The temporary nature is so that the city can assess whether this is what the residents and community truly want. But so far, with the exception of the darkening of the bright green buffered bike lane in Downtown Los Angeles, the city has yet to turn its back on a progressive transportation project after the pilot is over. While the Great Streets and People St projects are both fairly new, the parklets scattered throughout Jose Huizar's District in Downtown Los Angeles and the Eastside and the Sunset Triangle Plaza have both been improved in the years since they were installed.
Sarah Auerswald has been heading up the nascent Chamber of Commerce. Both Auerswald and the Chamber have been vocal backers of Great Streets, but know it can be a hard sell when one is proposing to remove mixed-use travel lanes.
"I'm excited to see a bold plan for Venice Blvd that includes protected bike lanes and some parklets, not to mention the mid-block crosswalks that will improve mobility and safety," Auserwald writes.
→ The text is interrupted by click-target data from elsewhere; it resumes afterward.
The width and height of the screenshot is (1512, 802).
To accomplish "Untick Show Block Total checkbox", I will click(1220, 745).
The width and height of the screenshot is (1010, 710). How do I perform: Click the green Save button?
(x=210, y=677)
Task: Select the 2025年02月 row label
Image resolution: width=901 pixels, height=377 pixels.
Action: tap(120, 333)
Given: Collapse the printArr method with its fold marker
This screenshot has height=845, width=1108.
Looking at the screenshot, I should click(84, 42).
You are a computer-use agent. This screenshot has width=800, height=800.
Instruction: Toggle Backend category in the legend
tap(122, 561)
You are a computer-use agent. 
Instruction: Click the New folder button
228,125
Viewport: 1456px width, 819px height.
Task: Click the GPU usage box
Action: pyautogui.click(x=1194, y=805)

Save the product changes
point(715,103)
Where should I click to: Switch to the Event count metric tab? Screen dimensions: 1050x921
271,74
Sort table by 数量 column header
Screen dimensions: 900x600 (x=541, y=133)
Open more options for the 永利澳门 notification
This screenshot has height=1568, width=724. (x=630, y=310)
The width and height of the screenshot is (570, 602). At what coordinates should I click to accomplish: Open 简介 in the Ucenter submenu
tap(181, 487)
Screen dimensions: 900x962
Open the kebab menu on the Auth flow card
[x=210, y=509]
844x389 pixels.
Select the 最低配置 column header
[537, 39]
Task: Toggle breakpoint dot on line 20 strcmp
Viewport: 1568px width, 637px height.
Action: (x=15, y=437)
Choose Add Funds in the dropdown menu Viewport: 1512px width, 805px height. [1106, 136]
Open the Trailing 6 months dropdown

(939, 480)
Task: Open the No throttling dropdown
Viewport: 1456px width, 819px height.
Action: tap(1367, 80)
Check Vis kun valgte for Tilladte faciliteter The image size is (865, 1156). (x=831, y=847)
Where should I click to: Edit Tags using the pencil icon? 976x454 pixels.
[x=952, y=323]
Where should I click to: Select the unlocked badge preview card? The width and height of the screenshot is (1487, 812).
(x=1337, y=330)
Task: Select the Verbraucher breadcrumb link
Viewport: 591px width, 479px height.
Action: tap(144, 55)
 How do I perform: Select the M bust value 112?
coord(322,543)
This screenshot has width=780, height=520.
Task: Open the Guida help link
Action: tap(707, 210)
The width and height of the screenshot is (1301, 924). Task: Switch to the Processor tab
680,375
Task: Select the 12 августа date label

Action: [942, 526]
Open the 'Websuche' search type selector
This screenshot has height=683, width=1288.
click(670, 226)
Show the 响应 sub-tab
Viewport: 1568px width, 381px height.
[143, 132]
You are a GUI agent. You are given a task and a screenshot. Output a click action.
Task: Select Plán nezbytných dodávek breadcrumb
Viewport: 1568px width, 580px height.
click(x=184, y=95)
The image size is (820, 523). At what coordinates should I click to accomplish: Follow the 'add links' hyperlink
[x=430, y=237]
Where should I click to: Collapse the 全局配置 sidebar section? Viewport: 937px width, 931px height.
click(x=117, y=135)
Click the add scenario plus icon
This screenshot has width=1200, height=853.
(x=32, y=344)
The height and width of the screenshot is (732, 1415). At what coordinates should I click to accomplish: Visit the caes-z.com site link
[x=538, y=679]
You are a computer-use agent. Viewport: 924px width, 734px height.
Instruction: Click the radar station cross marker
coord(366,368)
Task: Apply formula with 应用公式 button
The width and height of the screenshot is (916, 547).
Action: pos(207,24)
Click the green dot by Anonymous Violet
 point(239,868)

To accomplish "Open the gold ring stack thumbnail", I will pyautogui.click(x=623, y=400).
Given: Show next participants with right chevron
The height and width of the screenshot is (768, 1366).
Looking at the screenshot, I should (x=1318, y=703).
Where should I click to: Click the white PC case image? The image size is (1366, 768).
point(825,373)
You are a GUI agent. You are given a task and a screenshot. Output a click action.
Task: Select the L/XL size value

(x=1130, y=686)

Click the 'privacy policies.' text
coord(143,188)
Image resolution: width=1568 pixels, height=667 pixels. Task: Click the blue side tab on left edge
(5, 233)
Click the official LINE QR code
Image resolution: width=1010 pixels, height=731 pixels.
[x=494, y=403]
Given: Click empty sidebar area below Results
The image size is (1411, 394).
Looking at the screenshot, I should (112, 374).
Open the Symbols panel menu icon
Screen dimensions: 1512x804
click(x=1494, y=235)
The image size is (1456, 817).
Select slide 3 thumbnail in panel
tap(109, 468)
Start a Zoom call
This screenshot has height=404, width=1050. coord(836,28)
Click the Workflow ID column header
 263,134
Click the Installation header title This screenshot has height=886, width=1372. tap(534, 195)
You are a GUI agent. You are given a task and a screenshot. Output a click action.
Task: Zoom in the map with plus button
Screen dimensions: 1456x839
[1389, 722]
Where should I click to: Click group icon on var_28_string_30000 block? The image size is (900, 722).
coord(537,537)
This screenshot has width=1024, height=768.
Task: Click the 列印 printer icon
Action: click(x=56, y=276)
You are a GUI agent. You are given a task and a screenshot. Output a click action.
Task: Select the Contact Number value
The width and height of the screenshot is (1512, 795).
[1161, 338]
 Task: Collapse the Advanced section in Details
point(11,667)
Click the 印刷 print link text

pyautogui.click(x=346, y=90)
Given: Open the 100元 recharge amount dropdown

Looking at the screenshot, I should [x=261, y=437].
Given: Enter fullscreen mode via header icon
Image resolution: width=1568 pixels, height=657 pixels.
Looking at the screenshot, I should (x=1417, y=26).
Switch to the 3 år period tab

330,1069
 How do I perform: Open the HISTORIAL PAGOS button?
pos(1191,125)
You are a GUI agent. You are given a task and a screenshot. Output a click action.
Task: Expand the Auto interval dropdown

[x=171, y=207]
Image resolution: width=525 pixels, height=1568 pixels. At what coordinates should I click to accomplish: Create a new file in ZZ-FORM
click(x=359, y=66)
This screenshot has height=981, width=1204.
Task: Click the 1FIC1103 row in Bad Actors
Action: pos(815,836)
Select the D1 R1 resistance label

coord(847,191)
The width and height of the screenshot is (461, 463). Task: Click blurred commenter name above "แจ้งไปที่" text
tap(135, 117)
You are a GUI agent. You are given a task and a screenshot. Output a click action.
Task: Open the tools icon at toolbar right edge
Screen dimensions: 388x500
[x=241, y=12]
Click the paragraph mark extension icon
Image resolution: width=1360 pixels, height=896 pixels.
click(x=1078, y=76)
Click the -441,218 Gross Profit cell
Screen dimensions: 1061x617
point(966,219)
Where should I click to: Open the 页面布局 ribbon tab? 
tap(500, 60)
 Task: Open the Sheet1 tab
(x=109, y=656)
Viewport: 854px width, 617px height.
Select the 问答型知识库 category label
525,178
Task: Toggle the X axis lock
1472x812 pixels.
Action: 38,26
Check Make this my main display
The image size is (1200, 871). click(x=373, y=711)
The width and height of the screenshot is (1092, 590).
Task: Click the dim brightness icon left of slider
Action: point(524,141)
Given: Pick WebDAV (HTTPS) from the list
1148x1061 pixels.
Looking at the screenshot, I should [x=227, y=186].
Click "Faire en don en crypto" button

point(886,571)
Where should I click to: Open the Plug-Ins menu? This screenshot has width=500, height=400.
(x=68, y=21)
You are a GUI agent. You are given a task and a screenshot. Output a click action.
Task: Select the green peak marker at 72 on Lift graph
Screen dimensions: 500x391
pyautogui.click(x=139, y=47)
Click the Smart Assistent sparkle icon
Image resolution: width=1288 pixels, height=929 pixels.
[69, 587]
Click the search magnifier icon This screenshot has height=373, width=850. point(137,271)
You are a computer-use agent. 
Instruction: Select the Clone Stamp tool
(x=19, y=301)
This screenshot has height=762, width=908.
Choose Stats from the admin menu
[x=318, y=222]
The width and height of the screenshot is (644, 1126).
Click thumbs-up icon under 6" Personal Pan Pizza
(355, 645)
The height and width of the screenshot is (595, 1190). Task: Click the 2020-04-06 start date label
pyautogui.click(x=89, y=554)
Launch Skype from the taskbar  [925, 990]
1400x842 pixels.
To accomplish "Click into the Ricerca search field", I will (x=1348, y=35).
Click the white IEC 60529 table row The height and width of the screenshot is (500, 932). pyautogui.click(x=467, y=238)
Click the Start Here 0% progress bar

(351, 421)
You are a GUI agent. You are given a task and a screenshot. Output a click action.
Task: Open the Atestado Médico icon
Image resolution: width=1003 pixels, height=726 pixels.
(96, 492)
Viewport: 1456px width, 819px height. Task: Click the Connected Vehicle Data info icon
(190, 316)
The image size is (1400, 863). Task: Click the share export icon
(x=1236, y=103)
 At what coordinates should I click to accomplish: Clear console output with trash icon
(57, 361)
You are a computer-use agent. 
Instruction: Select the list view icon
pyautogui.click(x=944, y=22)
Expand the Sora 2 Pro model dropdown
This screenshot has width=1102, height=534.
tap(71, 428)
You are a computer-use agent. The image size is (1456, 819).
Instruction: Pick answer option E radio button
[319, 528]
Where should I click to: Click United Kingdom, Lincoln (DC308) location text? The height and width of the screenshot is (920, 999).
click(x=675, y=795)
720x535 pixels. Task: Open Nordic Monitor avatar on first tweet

"I feel it’s very important to know this is an experiment of sorts -- should the changes result in terrible traffic or less safe zones, it can easily be changed back. Meaning, they’re not proposing digging up the streets, so all the changes are reversible. This is the best kind of change - we’re not married to it yet, we’re really just moving in together on a trial basis."
The Chamber will be hosting its second "2nd Annual Community Event: Make It Mar Vista" on November 28th. The event is a mix of discounted events, community walks and bike rides, and other mini-street activations.** Thanks to receiving one of the recently-awarded Great Streets Challenge Grants, Make It Mar Vista will also be a "pop-up" event for Great Streets (a one-day street transformation). While they won't be removing a travel lane, they will be putting in a protected bike lane.
But for now, what could be the most impressive Great Streets plan is in the planning phase after receiving thousands of community comments. Will the support Bonin and his allies have cultivated be enough to overcome the inevitable backlash that a road diet along an arterial will bring? Time will tell, but perhaps the extensive outreach plan executed by Bonin and his allies will be both a bulkhead against the pushback and a beachhead to push the plan farther east and west along the boulevard.
** Full disclosure: Last year SBLA was a "media sponsor" of Make It Mar Vista. We will be again, if asked.